> **Stated exercise**:
Retype the lines from the one containing "Given: Select outbound" through the one containing "Looking at the screenshot, I should pos(1087,318).", inclusive, with no changes.

> **Dataset entries**:
===============

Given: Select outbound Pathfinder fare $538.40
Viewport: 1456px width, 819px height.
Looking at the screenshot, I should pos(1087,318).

===============

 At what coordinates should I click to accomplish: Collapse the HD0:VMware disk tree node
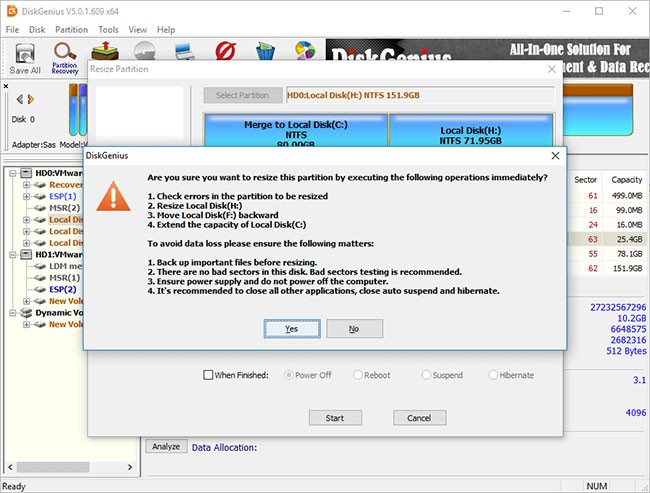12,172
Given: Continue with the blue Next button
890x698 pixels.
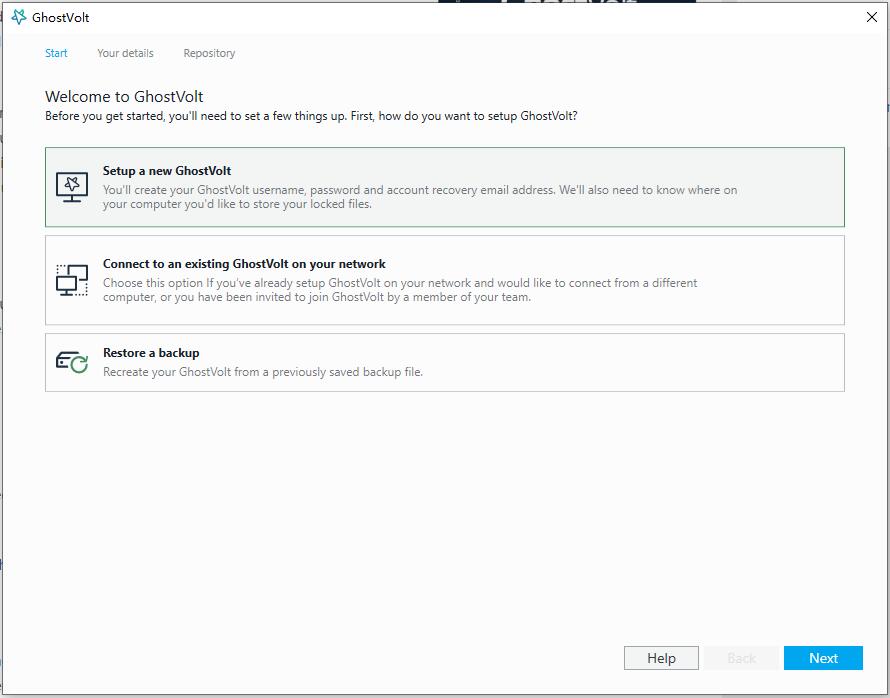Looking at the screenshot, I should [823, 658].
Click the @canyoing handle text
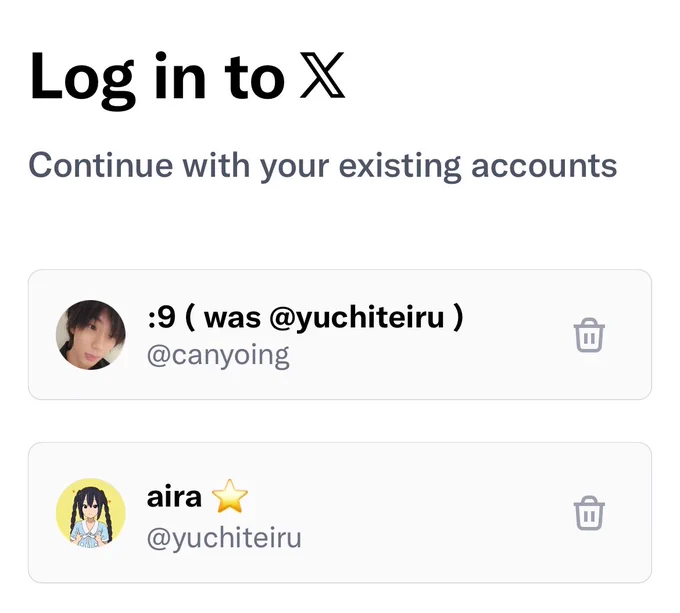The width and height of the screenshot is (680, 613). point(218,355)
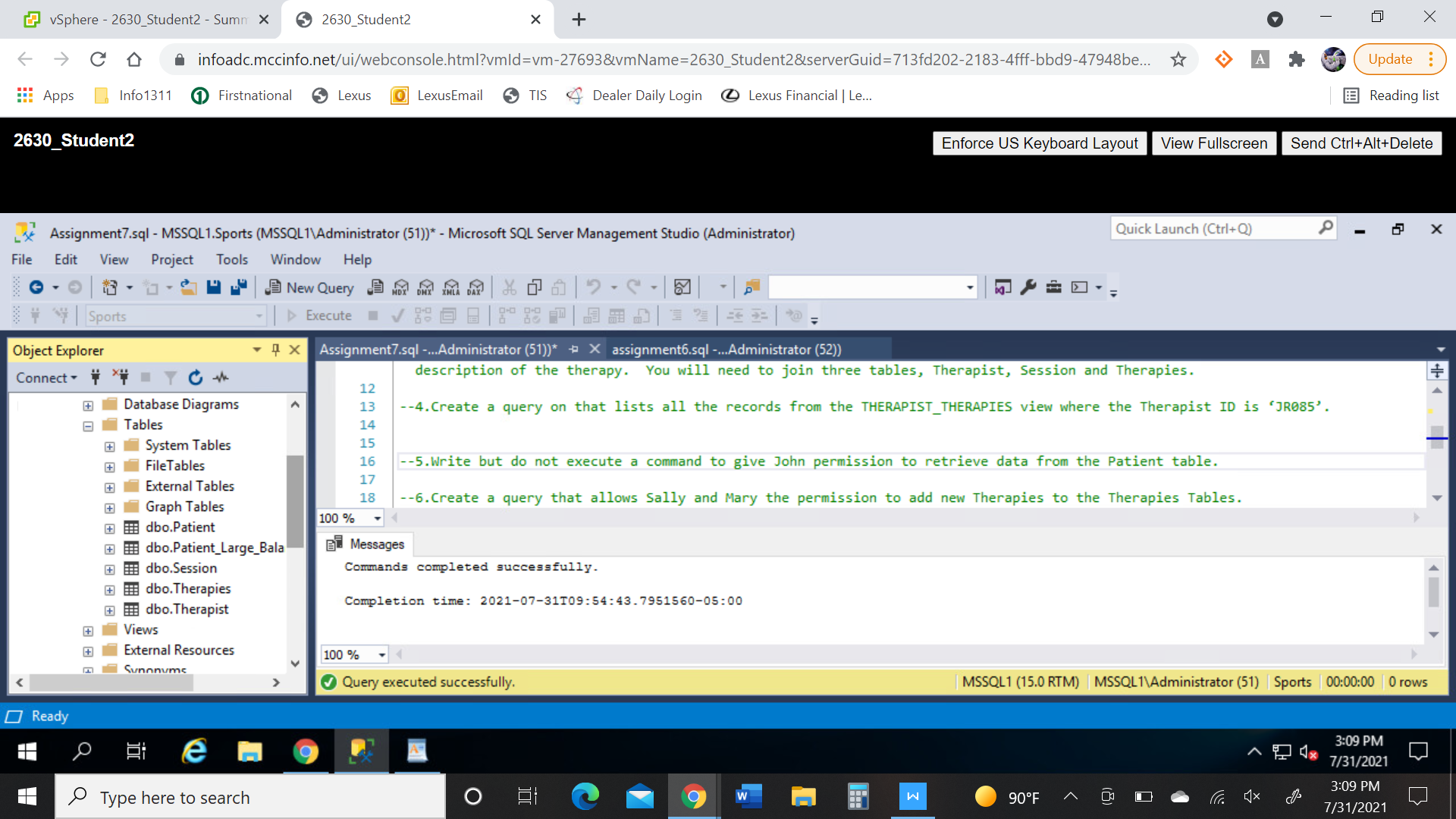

===============

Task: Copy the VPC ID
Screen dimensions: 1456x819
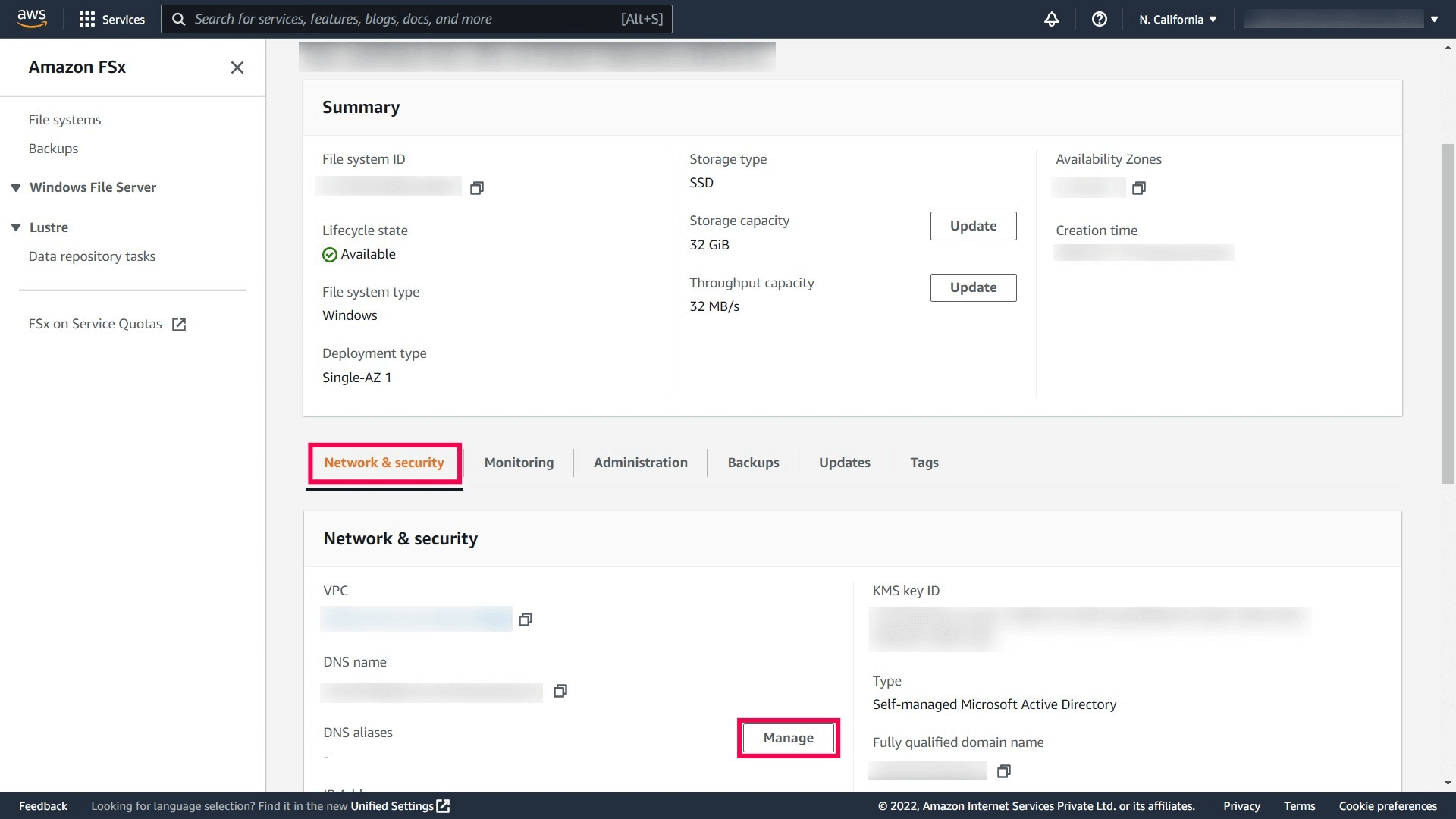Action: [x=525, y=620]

===============

> **Task result**:
Given: Select outbound Pathfinder fare $538.40
Viewport: 1456px width, 819px height.
Looking at the screenshot, I should pos(1087,318).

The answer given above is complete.